The Raptor Gap in Toyota's Lineup

For years, enthusiasts and Toyota loyalists have watched the Ford F-150 Raptor dominate the performance truck conversation without a serious Japanese rival. The Raptor's combination of long-travel suspension, aggressive off-road capability, and high-output powertrain established a segment that RAM has challenged with the TRX—a vehicle with a supercharged Hellcat V8—but that Toyota, despite its dominance in global truck sales, has left uncontested.

That is about to change. Toyota's forthcoming TRD Hammer has been the subject of speculation for months. A Tundra with extreme off-road capability, 37-inch tires, and serious power was known to be in development. What was not confirmed was the powertrain choice: would Toyota follow RAM with a massive V8, or would it take a different route? The Mint 400 provided the answer.

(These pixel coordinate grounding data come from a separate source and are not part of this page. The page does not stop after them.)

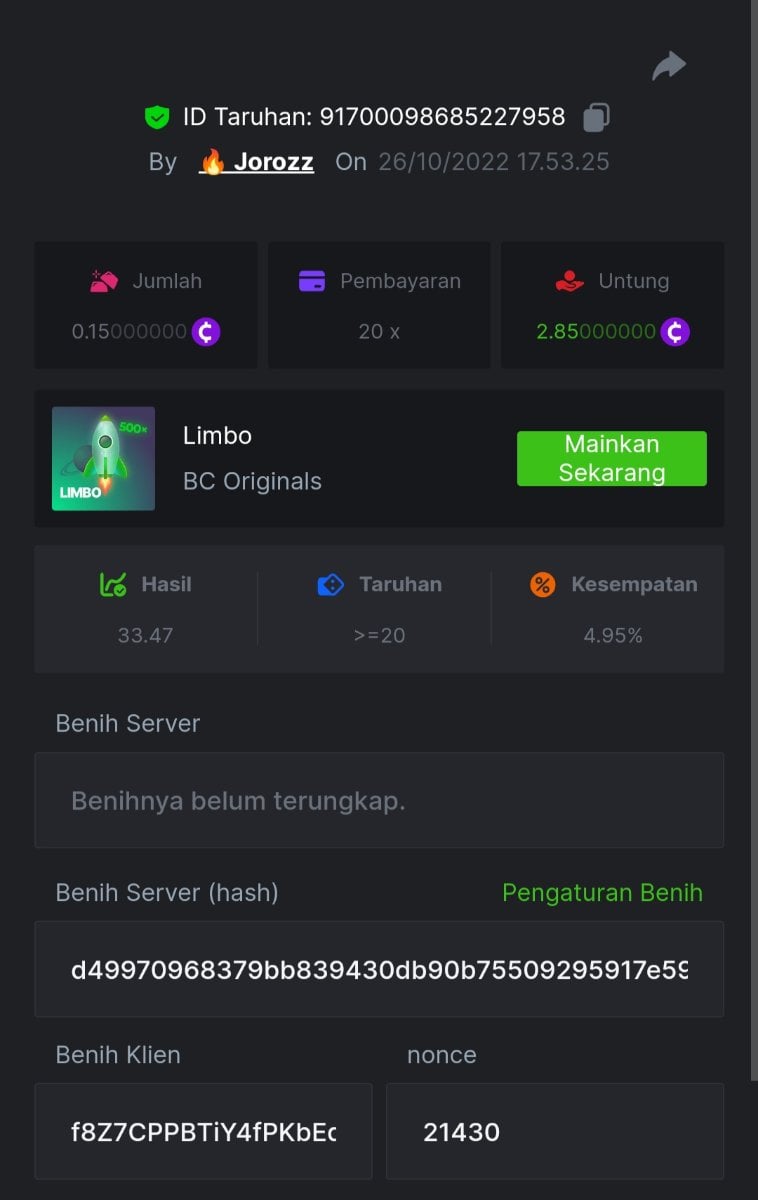758x1200 pixels.
Task: Click the Limbo game thumbnail
Action: point(104,458)
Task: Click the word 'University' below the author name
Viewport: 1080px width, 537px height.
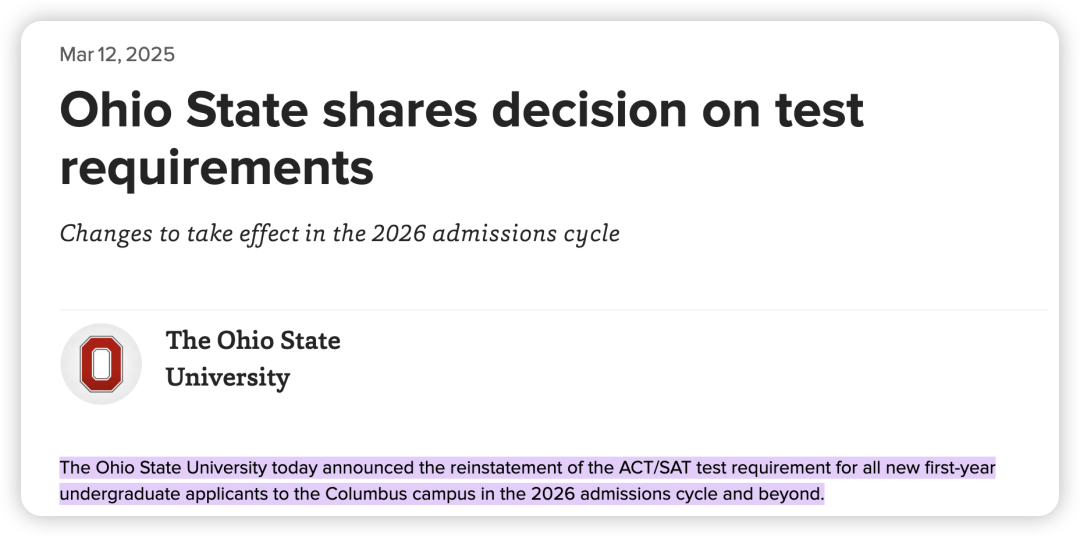Action: point(228,378)
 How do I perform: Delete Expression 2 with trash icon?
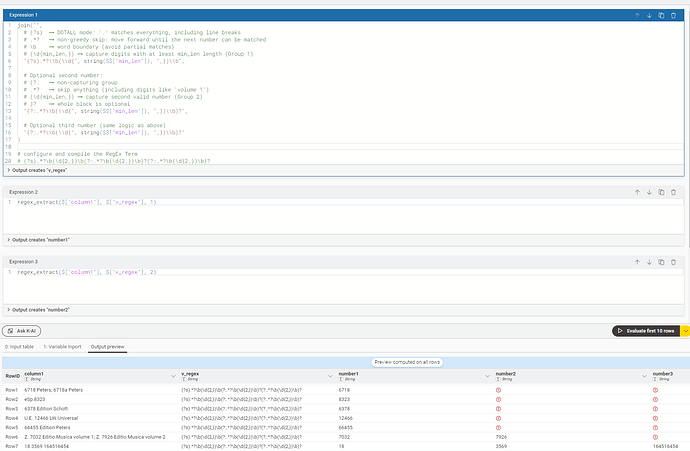(x=674, y=191)
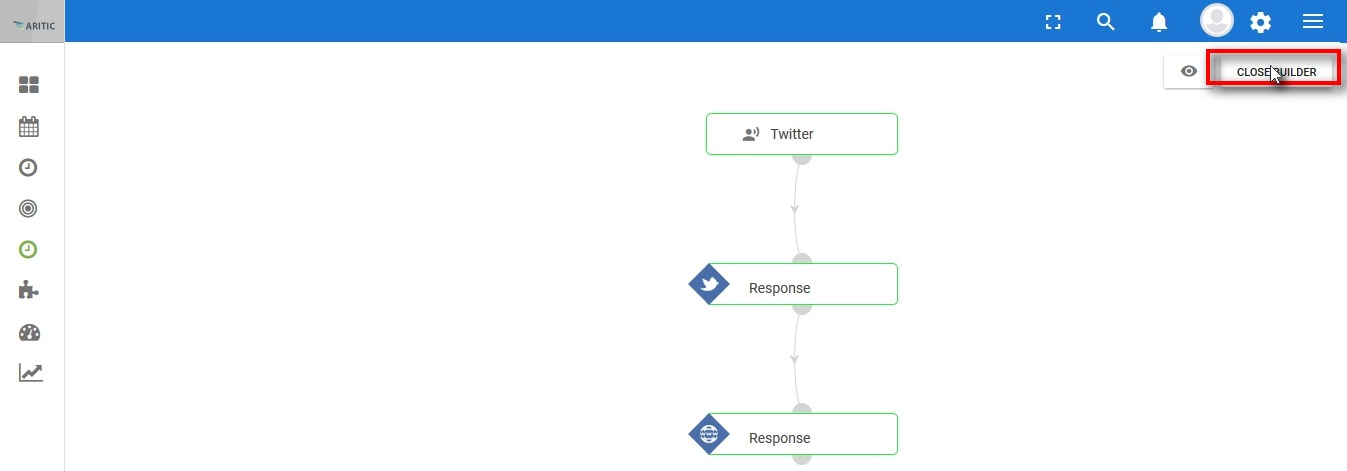Viewport: 1347px width, 471px height.
Task: Open the calendar icon in sidebar
Action: click(x=29, y=126)
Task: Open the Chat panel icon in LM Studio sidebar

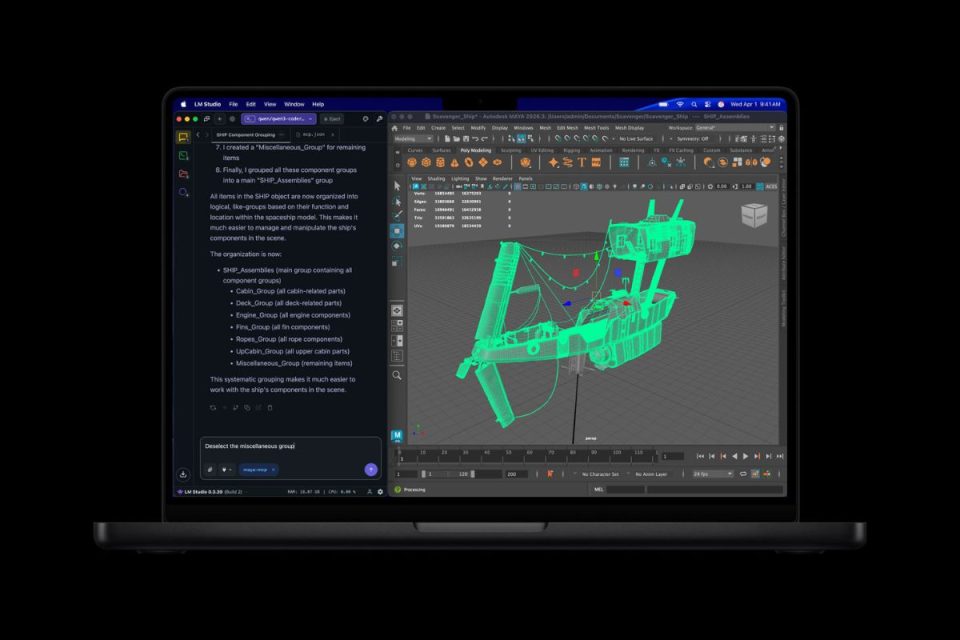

The Mint 400 Validation Run

The Mint 400 is one of the most demanding off-road races in North America—a brutal desert course outside Las Vegas used by manufacturers for public validation testing for decades. Ford ran early Raptor development trucks at Baja races during that vehicle's development. Toyota has now done the same, entering a disguised Tundra on 37-inch BFGoodrich KO3 tires in the 2026 running of the race.

The truck won its class. And its official race entry documentation lists the powertrain as Toyota's hybrid V6—the i-Force Max system that produces 437 horsepower and 583 pound-feet of torque in its current Tundra configuration.

This is not confirmation from Toyota's press department; the company has not officially announced the TRD Hammer. But winning a major desert race on the intended production powertrain, in a thinly disguised production-intent vehicle, is the clearest possible signal that the development program has cleared its validation milestones and that the hybrid V6 is the chosen path.

Why Hybrid Instead of V8

The decision to build the TRD Hammer around a modified hybrid V6 rather than a large-displacement V8 reflects several converging factors. Regulatory pressure makes a V8-powered performance truck a harder business case than it was five years ago. But the performance math also supports the hybrid approach. Electric torque delivery is instantaneous in a way that no combustion engine can match. The i-Force Max system's electric motor contributes peak torque from zero RPM, filling in the power band exactly where a turbocharged V6 tends to have a gap—the mid-range, where response feels slightly removed from driver input. For off-road driving in particular, where throttle modulation on technical terrain is critical, the predictable and immediate torque delivery of a hybrid system is a genuine capability advantage.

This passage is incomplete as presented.